Tıpta çok nadir görülen maksiller sinüs kanseri teşhisi konulan Ayşe Özdoğan, Yargıtay'ın cezasını onaması üzerine 7 Kasım 2019'da yeniden cezaevine gönderilecek. 15 gün önce L Antalya cezaevinde bulunan Özdoğan, Twitter'dan bir kampanya başlatarak yetkililere çağrıda bulundu. Özdoğan “Kemik ve doku nakli oldum . Tümör şu an beynime sıçradı . Yüzde 72 engelliyim . Bu şekilde cezaevinde yaşamak istemiyorum. Lütfen sesime ses olun. Çok çaresizim” dedi.


Ayşe Özdoğan, eşiyle birlikte 8 Nisan 2019'da Antalya'da özel bir yurtta yönetici olarak çalıştığı için gözaltına alındı. Kalbinde delik ile dünyaya gelen 7 yaşındaki oğlu Burak Hamza'nın durumu nedeniyle adli kontrolle serbest bırakıldı. Edebiyat öğretmeni olan eşi İlker Özdoğan tutuklanarak Antalya Döşemealtı Cezaevi'ne gönderildi. 

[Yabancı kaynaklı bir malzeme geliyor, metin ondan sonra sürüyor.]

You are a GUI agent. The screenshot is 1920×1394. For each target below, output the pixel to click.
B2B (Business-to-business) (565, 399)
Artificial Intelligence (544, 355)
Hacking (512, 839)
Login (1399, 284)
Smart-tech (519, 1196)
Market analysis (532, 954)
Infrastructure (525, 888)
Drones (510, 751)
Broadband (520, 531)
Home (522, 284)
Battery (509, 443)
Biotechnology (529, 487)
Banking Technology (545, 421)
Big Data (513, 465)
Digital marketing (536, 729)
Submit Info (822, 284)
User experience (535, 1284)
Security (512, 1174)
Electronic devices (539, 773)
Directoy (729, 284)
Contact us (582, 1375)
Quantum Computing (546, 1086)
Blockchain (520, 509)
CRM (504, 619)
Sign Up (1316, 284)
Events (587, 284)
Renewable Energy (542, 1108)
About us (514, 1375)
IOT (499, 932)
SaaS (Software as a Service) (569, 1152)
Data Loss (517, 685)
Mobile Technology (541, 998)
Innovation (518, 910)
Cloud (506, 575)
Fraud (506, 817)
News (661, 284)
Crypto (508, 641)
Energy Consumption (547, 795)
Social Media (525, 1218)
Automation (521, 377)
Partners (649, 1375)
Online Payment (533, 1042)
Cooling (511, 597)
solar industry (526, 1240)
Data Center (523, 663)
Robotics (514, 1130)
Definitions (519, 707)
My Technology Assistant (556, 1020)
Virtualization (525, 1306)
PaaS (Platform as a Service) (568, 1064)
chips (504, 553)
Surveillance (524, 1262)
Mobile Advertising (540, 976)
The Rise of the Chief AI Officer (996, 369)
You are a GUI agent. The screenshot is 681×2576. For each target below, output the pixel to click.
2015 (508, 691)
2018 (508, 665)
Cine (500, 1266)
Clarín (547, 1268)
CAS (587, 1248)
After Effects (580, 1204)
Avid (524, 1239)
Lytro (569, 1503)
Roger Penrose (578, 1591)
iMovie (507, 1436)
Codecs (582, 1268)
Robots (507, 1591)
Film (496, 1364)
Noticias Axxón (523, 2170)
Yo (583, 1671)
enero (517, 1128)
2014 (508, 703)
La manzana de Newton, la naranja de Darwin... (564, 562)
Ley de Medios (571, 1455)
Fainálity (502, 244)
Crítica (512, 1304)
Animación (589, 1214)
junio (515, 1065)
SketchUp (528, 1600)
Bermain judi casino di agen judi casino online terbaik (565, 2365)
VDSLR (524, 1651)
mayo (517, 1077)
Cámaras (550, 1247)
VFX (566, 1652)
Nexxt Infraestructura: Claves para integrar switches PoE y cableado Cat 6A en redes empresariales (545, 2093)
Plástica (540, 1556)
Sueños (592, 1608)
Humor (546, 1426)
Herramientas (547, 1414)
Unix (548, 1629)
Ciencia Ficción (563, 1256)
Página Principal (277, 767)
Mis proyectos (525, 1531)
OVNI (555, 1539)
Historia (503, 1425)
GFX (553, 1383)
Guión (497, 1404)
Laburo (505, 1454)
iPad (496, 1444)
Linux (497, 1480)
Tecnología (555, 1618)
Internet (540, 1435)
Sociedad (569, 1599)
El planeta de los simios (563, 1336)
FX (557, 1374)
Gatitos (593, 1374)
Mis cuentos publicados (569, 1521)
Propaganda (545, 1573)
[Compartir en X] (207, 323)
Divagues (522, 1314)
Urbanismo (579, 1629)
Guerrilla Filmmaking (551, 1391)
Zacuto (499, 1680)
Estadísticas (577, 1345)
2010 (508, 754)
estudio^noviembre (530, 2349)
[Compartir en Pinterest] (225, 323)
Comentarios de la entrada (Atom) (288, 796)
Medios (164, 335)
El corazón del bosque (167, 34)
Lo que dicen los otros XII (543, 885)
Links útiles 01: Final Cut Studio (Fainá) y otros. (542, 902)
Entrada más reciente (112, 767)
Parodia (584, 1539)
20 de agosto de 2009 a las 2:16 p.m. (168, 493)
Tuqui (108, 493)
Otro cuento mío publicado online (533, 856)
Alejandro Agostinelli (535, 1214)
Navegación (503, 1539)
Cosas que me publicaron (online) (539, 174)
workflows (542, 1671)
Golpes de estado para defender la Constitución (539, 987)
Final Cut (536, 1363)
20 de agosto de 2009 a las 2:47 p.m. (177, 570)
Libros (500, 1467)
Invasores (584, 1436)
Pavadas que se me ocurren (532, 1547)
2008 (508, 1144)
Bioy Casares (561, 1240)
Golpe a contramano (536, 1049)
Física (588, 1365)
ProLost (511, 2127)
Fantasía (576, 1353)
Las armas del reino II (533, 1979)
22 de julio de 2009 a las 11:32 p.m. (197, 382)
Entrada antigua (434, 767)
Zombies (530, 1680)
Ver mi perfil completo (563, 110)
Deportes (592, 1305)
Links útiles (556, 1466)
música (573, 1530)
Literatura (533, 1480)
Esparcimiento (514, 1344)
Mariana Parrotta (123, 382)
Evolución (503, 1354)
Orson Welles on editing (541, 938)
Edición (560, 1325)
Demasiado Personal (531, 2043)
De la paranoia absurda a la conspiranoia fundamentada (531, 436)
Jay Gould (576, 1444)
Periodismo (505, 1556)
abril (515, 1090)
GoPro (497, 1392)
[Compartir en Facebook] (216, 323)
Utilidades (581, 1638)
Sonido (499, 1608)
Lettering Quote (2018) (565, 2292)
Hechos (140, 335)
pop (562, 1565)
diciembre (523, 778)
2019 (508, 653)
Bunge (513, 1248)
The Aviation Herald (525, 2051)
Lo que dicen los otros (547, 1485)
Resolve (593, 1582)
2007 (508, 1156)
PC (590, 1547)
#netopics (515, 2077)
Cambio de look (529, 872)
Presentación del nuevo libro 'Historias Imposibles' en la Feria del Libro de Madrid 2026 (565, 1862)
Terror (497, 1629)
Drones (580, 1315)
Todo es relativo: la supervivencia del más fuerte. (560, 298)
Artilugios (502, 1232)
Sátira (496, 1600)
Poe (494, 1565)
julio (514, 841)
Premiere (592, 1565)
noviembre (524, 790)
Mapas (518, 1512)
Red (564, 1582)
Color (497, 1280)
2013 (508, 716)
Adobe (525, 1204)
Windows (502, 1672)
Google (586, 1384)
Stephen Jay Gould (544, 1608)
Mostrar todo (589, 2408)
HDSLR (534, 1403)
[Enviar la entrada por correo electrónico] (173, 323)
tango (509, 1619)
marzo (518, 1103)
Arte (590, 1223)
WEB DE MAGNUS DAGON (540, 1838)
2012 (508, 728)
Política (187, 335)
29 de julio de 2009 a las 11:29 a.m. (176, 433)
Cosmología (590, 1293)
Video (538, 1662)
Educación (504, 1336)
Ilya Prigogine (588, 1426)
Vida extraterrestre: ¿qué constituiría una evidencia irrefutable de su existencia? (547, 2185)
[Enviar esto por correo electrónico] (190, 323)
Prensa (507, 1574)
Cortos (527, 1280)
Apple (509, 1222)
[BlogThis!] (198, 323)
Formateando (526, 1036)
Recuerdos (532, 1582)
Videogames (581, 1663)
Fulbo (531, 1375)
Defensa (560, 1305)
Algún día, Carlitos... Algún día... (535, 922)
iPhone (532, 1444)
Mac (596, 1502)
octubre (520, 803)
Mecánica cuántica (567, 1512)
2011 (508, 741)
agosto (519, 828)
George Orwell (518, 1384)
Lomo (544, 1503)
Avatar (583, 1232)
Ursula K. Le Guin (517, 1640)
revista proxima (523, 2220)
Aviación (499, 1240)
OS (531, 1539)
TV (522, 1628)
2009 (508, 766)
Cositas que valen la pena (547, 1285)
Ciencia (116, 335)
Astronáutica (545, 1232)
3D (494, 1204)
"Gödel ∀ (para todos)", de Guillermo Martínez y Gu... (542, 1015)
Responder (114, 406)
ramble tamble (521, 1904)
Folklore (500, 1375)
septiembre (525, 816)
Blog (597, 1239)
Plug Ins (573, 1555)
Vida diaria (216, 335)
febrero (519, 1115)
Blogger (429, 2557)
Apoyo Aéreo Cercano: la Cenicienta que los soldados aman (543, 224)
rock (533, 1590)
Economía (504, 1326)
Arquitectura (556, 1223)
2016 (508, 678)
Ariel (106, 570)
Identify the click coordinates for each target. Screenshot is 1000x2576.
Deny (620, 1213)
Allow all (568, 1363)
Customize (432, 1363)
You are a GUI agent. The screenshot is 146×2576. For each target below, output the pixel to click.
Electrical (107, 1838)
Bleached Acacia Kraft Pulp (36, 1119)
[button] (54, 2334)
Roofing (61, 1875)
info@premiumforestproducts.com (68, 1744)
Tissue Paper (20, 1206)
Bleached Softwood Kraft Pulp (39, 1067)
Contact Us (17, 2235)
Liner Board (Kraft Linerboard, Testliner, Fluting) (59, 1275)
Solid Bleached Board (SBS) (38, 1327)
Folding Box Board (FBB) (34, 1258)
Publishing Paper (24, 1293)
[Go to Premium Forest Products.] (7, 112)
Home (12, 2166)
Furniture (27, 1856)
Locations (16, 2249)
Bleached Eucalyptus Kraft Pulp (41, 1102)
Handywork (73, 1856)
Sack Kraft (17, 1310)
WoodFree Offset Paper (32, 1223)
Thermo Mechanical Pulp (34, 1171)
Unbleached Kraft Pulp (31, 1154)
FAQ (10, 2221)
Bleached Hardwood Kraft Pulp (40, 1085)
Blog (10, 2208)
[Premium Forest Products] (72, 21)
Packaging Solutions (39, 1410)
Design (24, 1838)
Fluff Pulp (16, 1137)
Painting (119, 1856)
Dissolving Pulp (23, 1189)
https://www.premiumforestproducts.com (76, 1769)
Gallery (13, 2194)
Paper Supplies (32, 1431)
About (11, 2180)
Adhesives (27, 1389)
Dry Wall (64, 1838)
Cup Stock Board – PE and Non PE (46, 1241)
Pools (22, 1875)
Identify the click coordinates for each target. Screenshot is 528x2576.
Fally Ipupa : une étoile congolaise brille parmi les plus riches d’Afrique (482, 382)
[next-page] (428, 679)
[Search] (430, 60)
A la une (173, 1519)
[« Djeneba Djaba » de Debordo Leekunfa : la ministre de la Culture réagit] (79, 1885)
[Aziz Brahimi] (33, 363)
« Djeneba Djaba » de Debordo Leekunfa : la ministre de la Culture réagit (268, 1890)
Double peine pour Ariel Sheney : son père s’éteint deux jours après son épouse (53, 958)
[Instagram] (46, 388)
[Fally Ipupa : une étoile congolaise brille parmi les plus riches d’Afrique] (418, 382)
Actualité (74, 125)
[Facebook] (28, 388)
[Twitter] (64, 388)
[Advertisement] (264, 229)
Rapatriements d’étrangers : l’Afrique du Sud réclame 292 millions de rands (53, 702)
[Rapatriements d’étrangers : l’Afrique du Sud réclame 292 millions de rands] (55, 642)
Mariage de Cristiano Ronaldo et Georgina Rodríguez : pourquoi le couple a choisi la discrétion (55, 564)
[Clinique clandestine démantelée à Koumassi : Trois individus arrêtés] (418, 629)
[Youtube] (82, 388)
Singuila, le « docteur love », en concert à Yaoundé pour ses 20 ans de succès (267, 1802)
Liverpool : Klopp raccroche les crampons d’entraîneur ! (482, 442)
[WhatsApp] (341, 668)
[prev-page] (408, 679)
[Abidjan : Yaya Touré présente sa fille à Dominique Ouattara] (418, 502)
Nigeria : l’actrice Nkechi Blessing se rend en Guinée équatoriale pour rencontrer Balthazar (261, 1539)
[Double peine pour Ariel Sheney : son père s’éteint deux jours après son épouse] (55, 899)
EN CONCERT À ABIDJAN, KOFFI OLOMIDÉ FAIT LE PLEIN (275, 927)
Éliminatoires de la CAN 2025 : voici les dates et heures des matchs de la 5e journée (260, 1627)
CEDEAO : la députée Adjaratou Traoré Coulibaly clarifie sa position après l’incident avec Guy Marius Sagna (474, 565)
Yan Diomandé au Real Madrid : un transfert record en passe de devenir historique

Kocasının tutuklanmasıyla hayatı alt üst olan Ayşe Özdoğan'ın yaşadıkları bunlarla da sınırlı kalmadı. Bir yandan oğlunun sağlığı için endişelenirken, diğer yandan kanser olduğunu öğrendiğinde karısına kaçmaya çalıştı. 7 Kasım 2019 tarihinde tıpta çok nadir görülen maksiller sinüs kanseri teşhisi konulan Özdoğan, hemen üst çenesinden ameliyat oldu.


Tutuksuz yargılanan ve ilk mahkemesi 31 Temmuz 2019’da görülen Özdoğan’ın, ikinci mahkemesi 4 Aralık 2019’daydı. Yani ameliyattan tam iki hafta sonra… Çenesindeki dikişler nedeniyle konuşamayan, ameliyatta çok kan kaybettiği için ayakta duramayan Özdoğan o haliyle mahkemeye gitmek zorunda kaldı. Çünkü savcı, gelmezse tutuklanacağını söylemişti.

Mahkemeye çıkan Özdoğan, yaşadığı stres nedeniyle duruşma sırasında bayıldı. Karşısında duran kocası "Ayşe" diye bağırarak yanına gitmek isteyince izin verilmeyerek odadan çıkarıldı. Özdo'nun ilk müdahalesinin ardından duruşmaya hiçbir şey olmamış gibi devam edildi.


ÇIPLAK ARAMAYA MARUZ KALDI

mahkemeye tüm kanser raporlarını, evcil hayvan sonuçlarını ve MR'larını sunmasına rağmen savcı, 12 Aralık 2019'da karar veren mahkemede en yüksek cezayı istedi. Eşi 13 yıl 5 ay 9 yıl 4 ay hapis cezasına çarptırılan Özdoğan, L Antalya Cezaevi'ne gönderildi. Özdoğan, cezaevinde de birden fazla hak ihlaline maruz kaldı, mahkemedeki herkes tutuklandıkları için şok oldu.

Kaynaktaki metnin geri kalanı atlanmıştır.